The parade is one of the best attended events of The American Legion’s annual national convention. The streets of the host city are filled with spectators – both Legion family members and locals – cheering on representatives of the Legion, the Auxiliary, the Sons and the Riders as they proudly carry their banners and colors.
One marching element within the Department of Iowa is Post 298 in Marion. All parade participants each year receive a flagpole ring, and these rings reveal something special about Post 298; it hasn’t missed a national convention parade since the first one in 1919, and is believed to be the only post to have all parade flagpole rings given out for participants. Each department submits an order to Emblem Sales, depending on how many elements will be marching within that department.

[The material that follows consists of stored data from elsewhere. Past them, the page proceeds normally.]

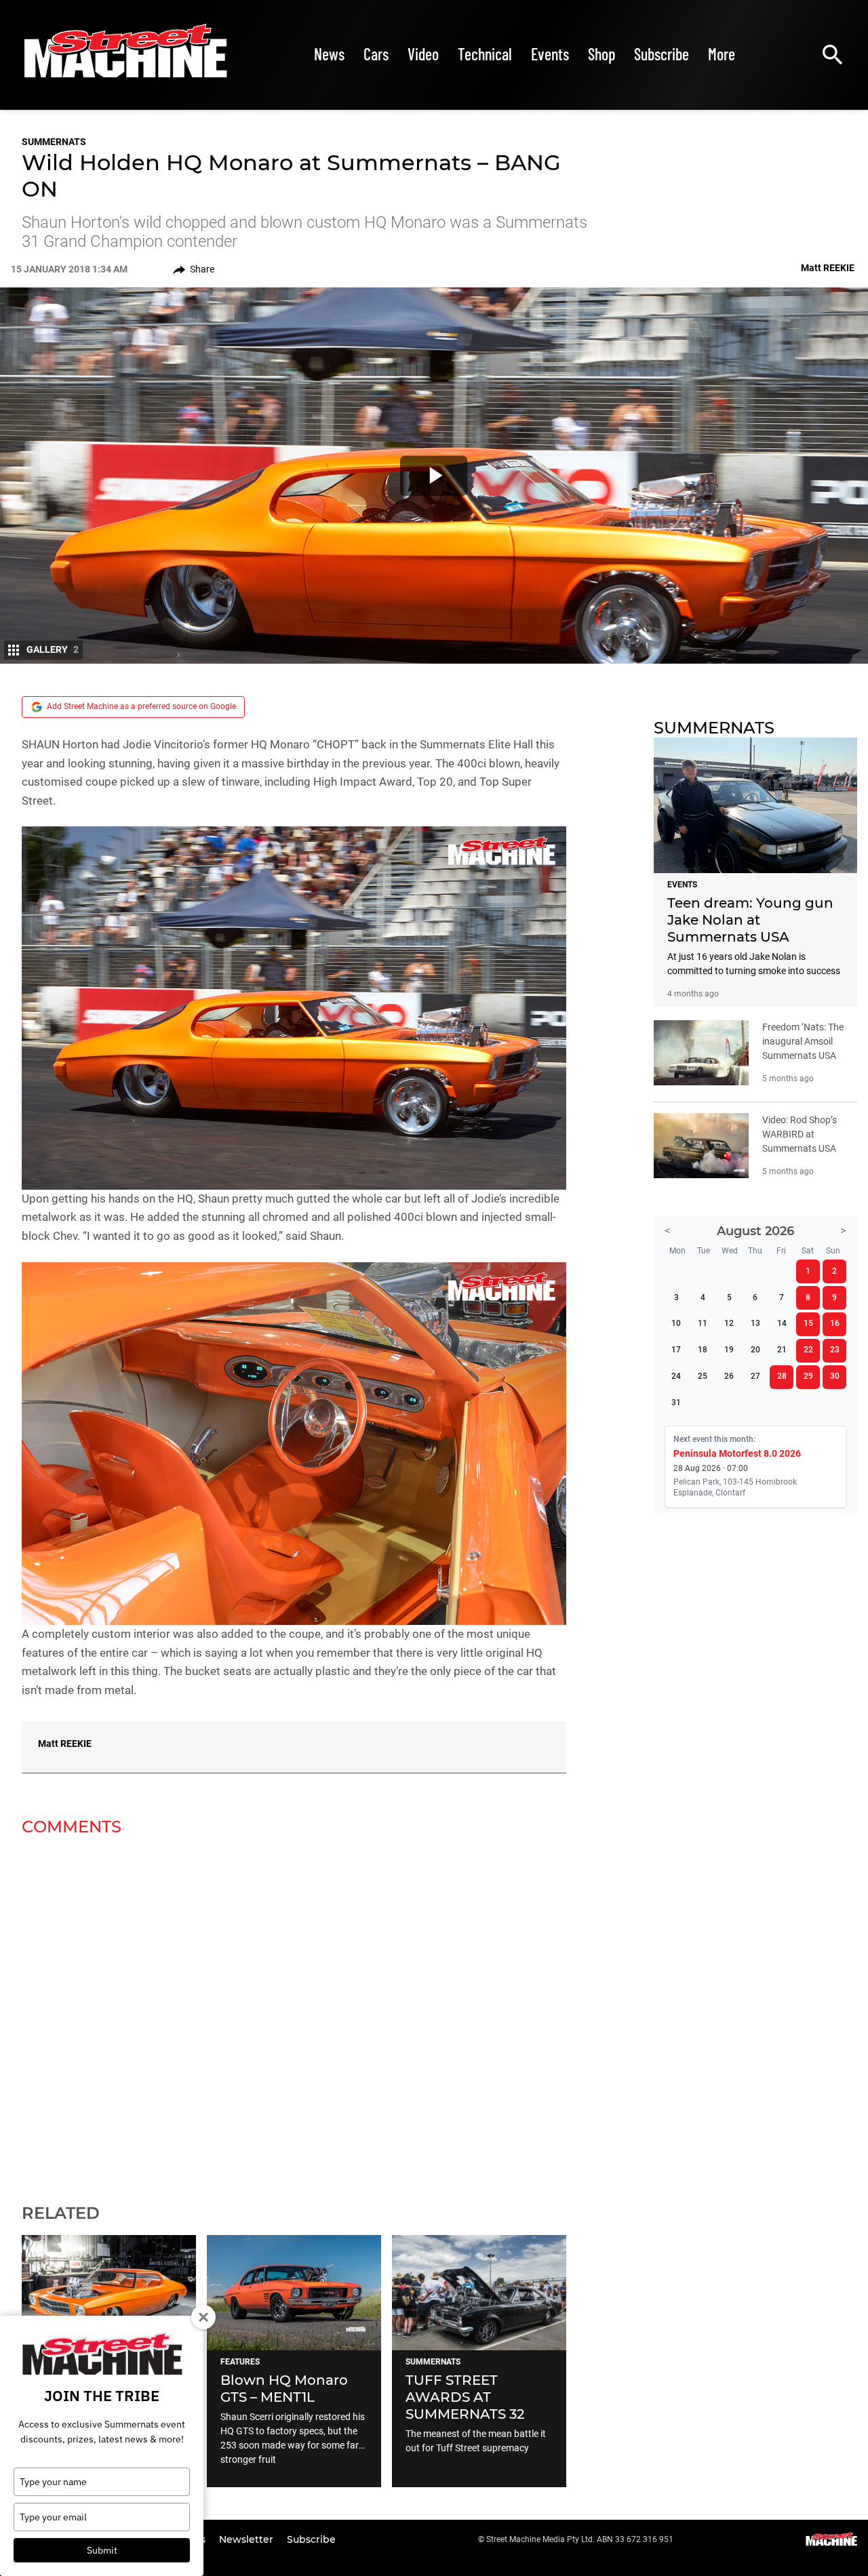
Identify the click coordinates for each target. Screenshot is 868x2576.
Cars (376, 54)
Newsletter (247, 2539)
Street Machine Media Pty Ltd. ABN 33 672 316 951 (579, 2539)
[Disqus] (294, 2011)
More (721, 54)
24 (676, 1376)
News (329, 54)
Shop (601, 54)
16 (835, 1323)
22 (808, 1349)
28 (782, 1376)
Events (550, 54)
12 (729, 1323)
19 (729, 1349)
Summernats (54, 141)
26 (729, 1376)
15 (808, 1323)
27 (755, 1376)
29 (808, 1376)
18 (702, 1349)
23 (835, 1349)
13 (755, 1323)
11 (702, 1323)
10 (676, 1323)
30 (835, 1376)
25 (702, 1376)
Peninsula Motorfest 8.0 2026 (737, 1453)
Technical (485, 54)
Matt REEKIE (65, 1743)
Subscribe (661, 54)
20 (755, 1349)
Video (423, 54)
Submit (102, 2550)
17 (676, 1349)
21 (782, 1349)
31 (676, 1402)
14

“The post sends the commander to the national convention each year, and that person is obligated to the parade to keep the tradition alive,” said Past Post Commander Roger Norfolk. The post colors go with the commander. When he or she returns to Marion, the ring goes onto one of several specially constructed boards in the post home; they are attached to a pipe next to the nameplate of that commander.
The tradition of the boards is more recent than that of attending the parade, but both go back farther than current members can recall: “I don’t think anyone is old enough” to know whose idea either tradition is, Norfolk said. Members of Post 298 are proud of their inheritance. The boards have survived at least one post move, the most recent in 1993, and are kept up-to-date. They are a way to honor the post’s history, rather than, in Norfolk’s words, “throw them in a drawer somewhere.”
The commander is not the only post member who attends the national convention. "We have quite a contingent that goes along every year,” Norfolk said. Five, and possibly more, past post commanders will be in Indianapolis; Norfolk himself arrived in Indy with the Legacy Run. And the post adjutant goes to every convention, national or otherwise, that he possibly can. “We’ve got some hard-core Legionnaires,” Norfolk says.